Hong Kong you certainly can, but you then need to be more concerned about "Grey" Market issues & lack of Support when the shiny new Camera decides to go belly up.


----------



## jimenezphoto (May 19, 2013)

Britsinbeavercreek said:


> The Japanese Yen has fallen considerably in value in recent months. Japanese exports should therefore be much cheaper now for buyers, so why are Canon prices remaining so high? I'd love a new Canon 5D mk III but current MAP limitations are keeping prices high and stopping me from buying.



Why would Canon lower their prices when people (not me) are all too happy to cough up their cash. When I hear of a lens being updated I know the price of the replacement lens will be 3 to 4 times higher than the out going model. I only own Canon lenses (six of them) but Canon is doing it's best to price me out. Sigmas are getting more interesting of late. Maybe it's time to look at independent lens makers.


----------



## AndyR (May 19, 2013)

dilbert said:


> Britsinbeavercreek said:
> 
> 
> > The Japanese Yen has fallen considerably in value in recent months. Japanese exports should therefore be much cheaper now for buyers, so why are Canon prices remaining so high? I'd love a new Canon 5D mk III but current MAP limitations are keeping prices high and stopping me from buying.
> ...



+1 same as gas station when they buy their product...then the price of oil plummets on global markets...their tanks in the ground are full of higher price fuel...so they sell at the pump at the same price and do not adjust their prices until they buy in more product


----------



## AndyR (May 19, 2013)

barracuda said:


> Britsinbeavercreek said:
> 
> 
> > The Japanese Yen has fallen considerably in value in recent months. Japanese exports should therefore be much cheaper now for buyers, so why are Canon prices remaining so high? I'd love a new Canon 5D mk III but current MAP limitations are keeping prices high and stopping me from buying.
> ...



dont know where ur getting ur info but its completely wrong dude...

http://www.bloomberg.com/quote/7751:JP

Canon's share price is up about 12% so far in 2013 and nearly 20% for the last 12 months they're doin' fine


----------



## J.R. (May 19, 2013)

Canon has upped it's profit guidance because of devaluation of the JPY. That basically confirms that there is no price reduction in the offing. Canon is just going to use the forex gains to boost their balance sheets.


----------



## AndyR (May 19, 2013)

J.R. said:


> Canon has upped it's profit guidance because of devaluation of the JPY. That basically confirms that there is no price reduction in the offing. Canon is just going to use the forex gains to boost their balance sheets.



Canon doesn't play the fx market -> they price in yen and pay their staff in yen...the 5d mkii was launched in yen as was the mkiii...both actually less than 5000 yen apart despite a 4 year gap, thats fifty bucks increase in american dollars between 2008 to 2012 for all the extra features (more af points, higher iso etc.).

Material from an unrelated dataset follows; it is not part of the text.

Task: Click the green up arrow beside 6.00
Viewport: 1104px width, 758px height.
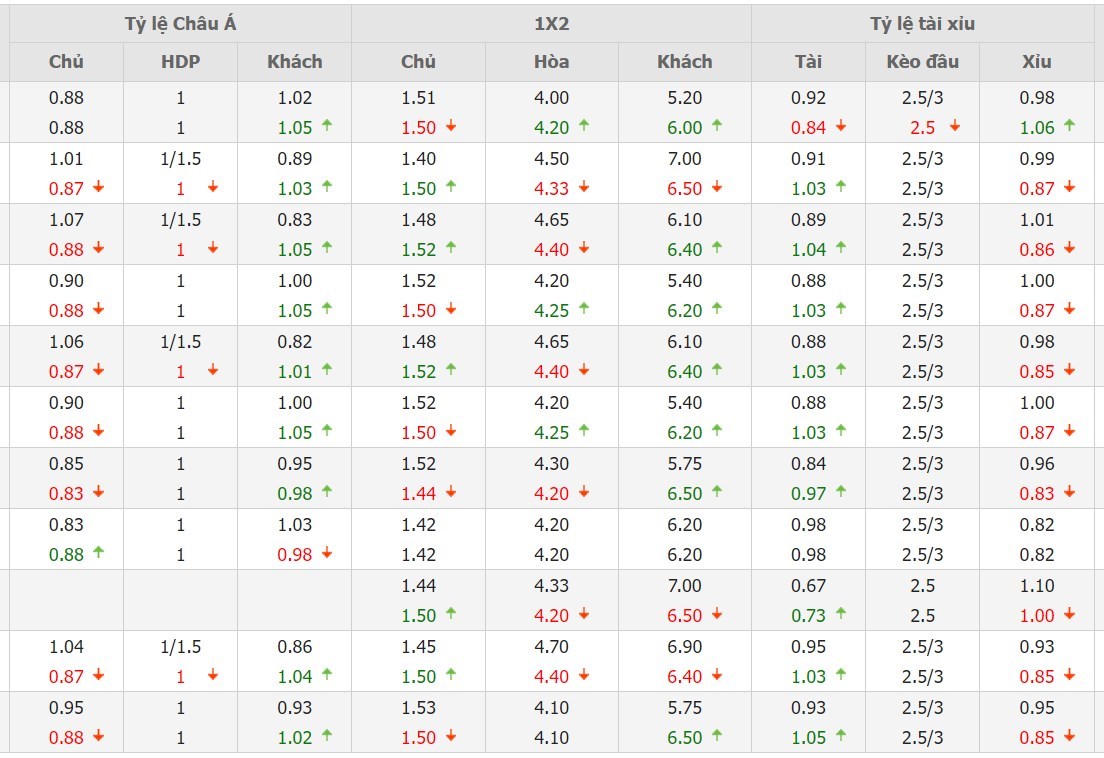Action: click(x=717, y=126)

If canon were pricing their products in foreign currency and paying their costs in domestic...well that would be the same as you having a Norwegian Krone home loan whilst being paid in American Dollars => R I S K Y. Stocks who run un-hedged fx risk get hosed by brokers and investors.

Canon guided higher probably because they're selling more products (volume boost) thanks to more affordability in overseas markets thanks to the weaker yen...WHY cos' they price in yen! Would also explain why people on this site recently refer to increase in mkt share that canon is enjoying over other jap cam companies


----------



## barracuda (May 19, 2013)

AndyR said:


> barracuda said:
> 
> 
> > Britsinbeavercreek said:
> ...



I'm using Canon's ADR's on the NYSE (so in USD terms). Symbol CAJ:

http://finance.yahoo.com/q/hp?s=CAJ&a=11&b=31&c=2012&d=04&e=19&f=2013&g=d

So closing price on 2012/12/31=$39.21; and closing price on 2013/05/17=$37.10, of course both in USD.

Also, the $80 million (USD) earnings loss per each dollar/yen move up comes from CNBC (about 1:17 into the video):

http://video.cnbc.com/gallery/?video=3000167955&__source=yahoo%7Cheadline%7Cquote%7Cvideo%7C&par=yahoo

I'm a CAJ stock holder, so I feel the pain of the 5% loss while the market indices are generally up for the year and in the case of the Dow and S&P 500, at all-time highs.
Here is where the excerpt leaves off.